• _WORK TO COMPLETE_
Set down every record below exactly as it stands, minus the pictures.

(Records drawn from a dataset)
- Opening Delimiter -

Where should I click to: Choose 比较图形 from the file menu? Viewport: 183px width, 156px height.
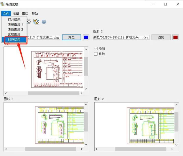pos(14,34)
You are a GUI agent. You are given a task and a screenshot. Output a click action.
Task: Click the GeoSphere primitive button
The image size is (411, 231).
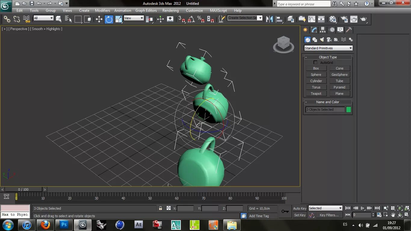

- Closing Delimiter -

• _WRITTEN SOLUTION_
Where should I click to: Choose 比较图形 from the file menu? Viewport: 183px width, 156px height.
pos(14,34)
You are a GUI agent. You are given a task and a screenshot. Output a click action.
Task: Click the GeoSphere primitive button
The image size is (411, 231).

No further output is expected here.